EXERCISE DESCRIPTION: All lines from the first line of the material up to and including the line with "You are a computer-use agent. The image size is (623, 467)." must be copied exactly, and no others.
═══ INPUT MATERIAL ═══
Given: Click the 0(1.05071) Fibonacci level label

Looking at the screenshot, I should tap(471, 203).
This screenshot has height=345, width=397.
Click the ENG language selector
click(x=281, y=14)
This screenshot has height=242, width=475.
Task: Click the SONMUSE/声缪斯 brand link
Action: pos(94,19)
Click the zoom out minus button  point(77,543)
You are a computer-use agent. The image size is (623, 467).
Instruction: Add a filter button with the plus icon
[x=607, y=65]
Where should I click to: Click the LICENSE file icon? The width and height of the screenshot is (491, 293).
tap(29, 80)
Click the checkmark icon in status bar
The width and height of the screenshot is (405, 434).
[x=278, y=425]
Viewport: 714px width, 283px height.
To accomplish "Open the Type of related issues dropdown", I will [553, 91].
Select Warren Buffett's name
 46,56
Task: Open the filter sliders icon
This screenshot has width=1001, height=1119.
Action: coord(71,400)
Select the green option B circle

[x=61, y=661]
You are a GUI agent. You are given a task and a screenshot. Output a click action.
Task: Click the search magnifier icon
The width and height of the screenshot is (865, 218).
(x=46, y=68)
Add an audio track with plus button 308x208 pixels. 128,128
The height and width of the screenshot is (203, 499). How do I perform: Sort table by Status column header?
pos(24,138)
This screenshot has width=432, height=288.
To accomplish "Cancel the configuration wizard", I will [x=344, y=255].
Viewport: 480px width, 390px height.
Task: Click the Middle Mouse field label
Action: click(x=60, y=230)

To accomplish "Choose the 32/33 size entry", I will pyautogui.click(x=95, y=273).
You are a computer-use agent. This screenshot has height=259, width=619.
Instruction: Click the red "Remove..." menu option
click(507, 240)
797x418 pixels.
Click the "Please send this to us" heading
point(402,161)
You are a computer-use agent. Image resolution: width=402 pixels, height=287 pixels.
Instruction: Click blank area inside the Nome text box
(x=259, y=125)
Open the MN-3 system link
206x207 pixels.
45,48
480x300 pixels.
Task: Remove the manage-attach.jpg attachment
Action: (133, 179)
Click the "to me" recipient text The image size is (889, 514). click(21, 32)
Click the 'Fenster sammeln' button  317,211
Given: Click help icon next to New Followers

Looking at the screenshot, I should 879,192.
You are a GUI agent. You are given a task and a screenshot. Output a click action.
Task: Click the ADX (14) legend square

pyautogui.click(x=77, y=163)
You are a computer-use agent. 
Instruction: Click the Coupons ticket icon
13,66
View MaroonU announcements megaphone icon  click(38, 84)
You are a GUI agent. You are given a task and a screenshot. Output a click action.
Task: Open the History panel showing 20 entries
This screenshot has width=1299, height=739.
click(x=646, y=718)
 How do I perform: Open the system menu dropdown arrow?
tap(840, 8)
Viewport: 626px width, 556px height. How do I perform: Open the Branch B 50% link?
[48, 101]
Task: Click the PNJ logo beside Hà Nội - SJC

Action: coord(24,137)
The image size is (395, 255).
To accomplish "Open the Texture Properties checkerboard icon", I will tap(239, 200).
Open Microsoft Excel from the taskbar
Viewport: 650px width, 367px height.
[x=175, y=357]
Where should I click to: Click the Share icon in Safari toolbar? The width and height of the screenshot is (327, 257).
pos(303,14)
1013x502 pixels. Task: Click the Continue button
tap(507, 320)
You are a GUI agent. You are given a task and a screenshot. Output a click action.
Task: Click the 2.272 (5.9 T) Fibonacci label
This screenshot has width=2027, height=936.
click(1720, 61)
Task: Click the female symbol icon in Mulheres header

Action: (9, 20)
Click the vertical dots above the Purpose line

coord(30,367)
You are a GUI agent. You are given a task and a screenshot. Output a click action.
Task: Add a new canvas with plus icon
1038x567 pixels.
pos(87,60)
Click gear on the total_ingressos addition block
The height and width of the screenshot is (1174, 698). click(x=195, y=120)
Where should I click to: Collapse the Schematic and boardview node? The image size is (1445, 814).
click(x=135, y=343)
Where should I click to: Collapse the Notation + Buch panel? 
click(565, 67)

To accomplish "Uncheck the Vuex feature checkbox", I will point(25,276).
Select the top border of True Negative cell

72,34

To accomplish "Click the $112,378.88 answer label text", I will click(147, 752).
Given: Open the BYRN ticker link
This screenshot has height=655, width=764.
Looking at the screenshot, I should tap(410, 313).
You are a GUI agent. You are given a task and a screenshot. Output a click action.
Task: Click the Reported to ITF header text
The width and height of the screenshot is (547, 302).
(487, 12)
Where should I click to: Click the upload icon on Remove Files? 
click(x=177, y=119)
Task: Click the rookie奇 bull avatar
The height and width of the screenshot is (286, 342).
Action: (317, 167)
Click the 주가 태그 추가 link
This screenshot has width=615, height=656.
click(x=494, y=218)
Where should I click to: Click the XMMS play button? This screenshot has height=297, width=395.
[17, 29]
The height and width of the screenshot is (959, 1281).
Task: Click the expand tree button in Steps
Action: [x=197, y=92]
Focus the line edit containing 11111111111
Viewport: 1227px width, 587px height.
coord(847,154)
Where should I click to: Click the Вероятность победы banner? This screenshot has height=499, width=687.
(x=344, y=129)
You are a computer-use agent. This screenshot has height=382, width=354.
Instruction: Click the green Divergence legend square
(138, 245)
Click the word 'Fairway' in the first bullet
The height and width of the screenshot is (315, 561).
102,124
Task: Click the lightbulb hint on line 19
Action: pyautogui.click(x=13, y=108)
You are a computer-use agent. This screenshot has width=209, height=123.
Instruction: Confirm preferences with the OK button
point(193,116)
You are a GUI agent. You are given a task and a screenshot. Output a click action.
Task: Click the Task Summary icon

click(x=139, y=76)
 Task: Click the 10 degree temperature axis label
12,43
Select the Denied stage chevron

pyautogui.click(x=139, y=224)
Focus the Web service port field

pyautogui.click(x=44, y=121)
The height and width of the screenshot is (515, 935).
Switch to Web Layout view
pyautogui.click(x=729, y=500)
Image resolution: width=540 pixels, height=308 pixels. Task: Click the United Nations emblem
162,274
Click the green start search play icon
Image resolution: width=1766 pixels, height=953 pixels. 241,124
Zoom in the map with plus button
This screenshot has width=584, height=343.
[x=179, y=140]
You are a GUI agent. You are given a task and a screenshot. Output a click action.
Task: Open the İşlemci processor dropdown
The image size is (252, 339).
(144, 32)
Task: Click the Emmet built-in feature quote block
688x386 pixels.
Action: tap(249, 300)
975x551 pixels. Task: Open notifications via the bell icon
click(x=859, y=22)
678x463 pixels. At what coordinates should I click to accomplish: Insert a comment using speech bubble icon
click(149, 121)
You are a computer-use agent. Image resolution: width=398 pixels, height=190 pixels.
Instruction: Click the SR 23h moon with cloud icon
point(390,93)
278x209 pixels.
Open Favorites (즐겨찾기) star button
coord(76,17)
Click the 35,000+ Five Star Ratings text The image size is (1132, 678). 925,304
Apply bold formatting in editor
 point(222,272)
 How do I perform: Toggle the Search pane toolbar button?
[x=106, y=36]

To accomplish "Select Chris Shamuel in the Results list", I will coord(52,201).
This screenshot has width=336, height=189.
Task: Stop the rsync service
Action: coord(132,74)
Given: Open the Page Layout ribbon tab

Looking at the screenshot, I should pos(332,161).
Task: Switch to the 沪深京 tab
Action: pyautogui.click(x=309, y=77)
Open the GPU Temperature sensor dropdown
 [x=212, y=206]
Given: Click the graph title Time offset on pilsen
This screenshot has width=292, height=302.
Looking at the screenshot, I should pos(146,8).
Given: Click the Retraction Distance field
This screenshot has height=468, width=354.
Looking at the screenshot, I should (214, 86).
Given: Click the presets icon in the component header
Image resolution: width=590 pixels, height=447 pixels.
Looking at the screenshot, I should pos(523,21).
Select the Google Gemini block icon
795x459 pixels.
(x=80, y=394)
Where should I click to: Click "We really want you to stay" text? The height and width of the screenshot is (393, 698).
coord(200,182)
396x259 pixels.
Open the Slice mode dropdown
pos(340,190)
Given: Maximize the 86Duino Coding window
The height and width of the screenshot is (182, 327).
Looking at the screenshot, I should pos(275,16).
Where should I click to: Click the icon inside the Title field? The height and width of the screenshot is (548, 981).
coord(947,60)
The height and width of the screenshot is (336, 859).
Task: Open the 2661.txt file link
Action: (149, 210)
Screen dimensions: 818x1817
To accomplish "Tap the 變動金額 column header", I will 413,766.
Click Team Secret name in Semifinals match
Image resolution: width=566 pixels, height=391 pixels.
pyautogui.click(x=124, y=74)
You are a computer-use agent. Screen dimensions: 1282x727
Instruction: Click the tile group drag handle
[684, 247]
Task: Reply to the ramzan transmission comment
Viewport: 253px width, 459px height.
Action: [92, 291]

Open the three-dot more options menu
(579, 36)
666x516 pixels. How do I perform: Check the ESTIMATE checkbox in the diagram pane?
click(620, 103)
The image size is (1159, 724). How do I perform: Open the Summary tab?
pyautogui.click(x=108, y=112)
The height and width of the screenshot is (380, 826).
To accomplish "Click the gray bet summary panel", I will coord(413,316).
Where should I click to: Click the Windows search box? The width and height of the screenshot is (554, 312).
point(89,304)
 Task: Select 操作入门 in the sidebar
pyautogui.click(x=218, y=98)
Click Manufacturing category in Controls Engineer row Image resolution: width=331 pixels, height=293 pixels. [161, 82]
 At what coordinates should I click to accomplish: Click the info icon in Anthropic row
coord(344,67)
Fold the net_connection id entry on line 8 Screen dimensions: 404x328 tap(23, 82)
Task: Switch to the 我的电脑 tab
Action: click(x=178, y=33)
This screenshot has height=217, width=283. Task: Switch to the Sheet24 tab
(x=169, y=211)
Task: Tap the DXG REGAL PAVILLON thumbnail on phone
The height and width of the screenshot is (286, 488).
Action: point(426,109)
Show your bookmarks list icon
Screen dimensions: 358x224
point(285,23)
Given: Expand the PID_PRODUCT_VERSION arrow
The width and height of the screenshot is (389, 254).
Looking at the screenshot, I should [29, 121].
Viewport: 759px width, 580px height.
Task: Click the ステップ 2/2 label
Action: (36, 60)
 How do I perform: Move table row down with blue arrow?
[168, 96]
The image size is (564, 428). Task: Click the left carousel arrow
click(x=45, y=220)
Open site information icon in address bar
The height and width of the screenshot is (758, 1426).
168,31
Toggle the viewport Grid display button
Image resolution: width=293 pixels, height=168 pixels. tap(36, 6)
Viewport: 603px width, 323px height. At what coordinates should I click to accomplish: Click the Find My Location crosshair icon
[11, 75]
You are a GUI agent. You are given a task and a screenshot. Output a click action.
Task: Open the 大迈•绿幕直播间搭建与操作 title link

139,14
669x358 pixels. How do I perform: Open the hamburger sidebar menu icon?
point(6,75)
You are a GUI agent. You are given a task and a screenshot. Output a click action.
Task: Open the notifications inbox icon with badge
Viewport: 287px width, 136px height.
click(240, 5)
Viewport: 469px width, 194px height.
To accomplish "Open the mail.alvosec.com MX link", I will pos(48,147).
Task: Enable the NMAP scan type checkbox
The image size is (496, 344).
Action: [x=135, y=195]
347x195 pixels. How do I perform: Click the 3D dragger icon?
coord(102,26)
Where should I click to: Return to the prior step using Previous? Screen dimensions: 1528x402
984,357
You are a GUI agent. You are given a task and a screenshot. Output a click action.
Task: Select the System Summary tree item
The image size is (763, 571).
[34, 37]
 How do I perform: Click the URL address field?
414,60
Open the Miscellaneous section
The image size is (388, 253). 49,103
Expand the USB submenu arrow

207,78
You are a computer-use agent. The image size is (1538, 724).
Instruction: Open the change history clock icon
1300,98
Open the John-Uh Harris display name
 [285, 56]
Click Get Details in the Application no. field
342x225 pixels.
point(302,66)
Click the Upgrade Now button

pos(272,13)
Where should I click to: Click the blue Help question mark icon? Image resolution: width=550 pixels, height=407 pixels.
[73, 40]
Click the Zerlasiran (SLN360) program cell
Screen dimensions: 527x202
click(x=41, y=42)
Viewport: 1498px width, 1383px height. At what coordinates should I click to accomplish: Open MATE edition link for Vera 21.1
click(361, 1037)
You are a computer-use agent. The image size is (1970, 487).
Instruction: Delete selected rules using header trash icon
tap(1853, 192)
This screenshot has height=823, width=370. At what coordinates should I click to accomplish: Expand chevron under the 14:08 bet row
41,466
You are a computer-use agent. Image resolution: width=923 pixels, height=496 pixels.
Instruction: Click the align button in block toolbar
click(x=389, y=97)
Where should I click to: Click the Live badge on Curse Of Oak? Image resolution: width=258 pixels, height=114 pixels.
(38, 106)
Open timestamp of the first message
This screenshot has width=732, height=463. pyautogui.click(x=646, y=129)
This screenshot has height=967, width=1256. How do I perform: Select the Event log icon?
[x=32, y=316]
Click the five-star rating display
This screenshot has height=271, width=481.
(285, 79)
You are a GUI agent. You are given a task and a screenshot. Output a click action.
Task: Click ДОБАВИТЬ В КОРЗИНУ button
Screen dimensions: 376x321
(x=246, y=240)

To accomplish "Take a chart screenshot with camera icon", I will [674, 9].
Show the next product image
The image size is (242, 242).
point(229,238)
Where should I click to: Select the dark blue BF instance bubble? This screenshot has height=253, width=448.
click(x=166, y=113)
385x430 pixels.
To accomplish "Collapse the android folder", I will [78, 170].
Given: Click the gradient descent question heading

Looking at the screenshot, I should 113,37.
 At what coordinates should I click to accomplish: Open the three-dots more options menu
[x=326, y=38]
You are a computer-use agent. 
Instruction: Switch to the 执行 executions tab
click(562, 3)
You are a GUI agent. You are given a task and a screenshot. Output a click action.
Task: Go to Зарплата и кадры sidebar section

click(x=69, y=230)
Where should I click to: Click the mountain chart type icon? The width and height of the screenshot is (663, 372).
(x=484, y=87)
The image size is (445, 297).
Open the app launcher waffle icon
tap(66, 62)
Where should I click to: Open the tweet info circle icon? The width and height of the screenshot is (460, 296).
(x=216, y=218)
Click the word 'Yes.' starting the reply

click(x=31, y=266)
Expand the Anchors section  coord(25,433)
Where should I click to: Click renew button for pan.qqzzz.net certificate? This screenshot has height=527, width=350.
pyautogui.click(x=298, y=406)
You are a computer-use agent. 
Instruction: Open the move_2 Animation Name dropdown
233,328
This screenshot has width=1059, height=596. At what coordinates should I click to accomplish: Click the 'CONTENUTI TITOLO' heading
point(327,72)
═══
OUTPUT BELOW:
Given: Click the 0(1.05071) Fibonacci level label

Looking at the screenshot, I should tap(471, 203).
This screenshot has height=345, width=397.
Click the ENG language selector
click(x=281, y=14)
This screenshot has height=242, width=475.
Task: Click the SONMUSE/声缪斯 brand link
Action: pos(94,19)
Click the zoom out minus button  point(77,543)
You are a computer-use agent. The image size is (623, 467).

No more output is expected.